Dorado-García A, et al. [7] tried to demonstrate an epidemiological linkage of ESBL/AmpC genes and plasmid replicon types between livestock farms and the general population using pooled data, recovered from 35 studies in the Netherlands comprising more than 27,000 samples. In that study, isolates from people in the general population had higher similarities to those from human clinical settings, surface and sewage water, and wild birds, while similarities to livestock or food reservoirs were lower. Compared to that study, we evaluated direct transfer to occupational persons and also failed to find the evidence of the transmission from pig or environment to human.

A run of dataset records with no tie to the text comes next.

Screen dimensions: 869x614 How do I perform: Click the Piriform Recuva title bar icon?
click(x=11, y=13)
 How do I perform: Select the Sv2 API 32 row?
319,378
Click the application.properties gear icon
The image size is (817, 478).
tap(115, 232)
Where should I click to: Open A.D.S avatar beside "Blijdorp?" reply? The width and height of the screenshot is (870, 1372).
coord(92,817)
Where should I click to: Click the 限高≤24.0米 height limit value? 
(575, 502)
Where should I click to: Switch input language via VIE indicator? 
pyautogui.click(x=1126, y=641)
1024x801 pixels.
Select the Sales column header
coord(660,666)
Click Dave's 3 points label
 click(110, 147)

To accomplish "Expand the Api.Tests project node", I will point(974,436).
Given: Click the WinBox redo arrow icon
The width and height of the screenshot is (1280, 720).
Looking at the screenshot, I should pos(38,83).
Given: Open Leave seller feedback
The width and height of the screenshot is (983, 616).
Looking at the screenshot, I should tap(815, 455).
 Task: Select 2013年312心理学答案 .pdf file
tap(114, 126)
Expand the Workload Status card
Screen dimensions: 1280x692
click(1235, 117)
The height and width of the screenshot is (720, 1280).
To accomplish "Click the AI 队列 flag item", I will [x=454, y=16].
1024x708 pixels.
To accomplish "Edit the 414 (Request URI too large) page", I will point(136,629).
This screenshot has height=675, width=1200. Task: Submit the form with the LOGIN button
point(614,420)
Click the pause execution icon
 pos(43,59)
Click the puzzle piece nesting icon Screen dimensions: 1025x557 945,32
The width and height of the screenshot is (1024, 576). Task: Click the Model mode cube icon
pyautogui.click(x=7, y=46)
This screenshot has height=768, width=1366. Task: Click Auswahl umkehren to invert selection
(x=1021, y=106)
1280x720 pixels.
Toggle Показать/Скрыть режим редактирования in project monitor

However, the finding of many plasmid-mediated resistance genes in healthy pigs highlights the need to curb antibiotic use in food-producing animals to prevent the generation of resistance pool and spread of antibiotic-resistant bacteria in animals, contamination of surrounding environments, and changing environment microbiome [89]. Prudent use of antibiotics and continued surveillance of resistant organisms in human and animal sectors are essential.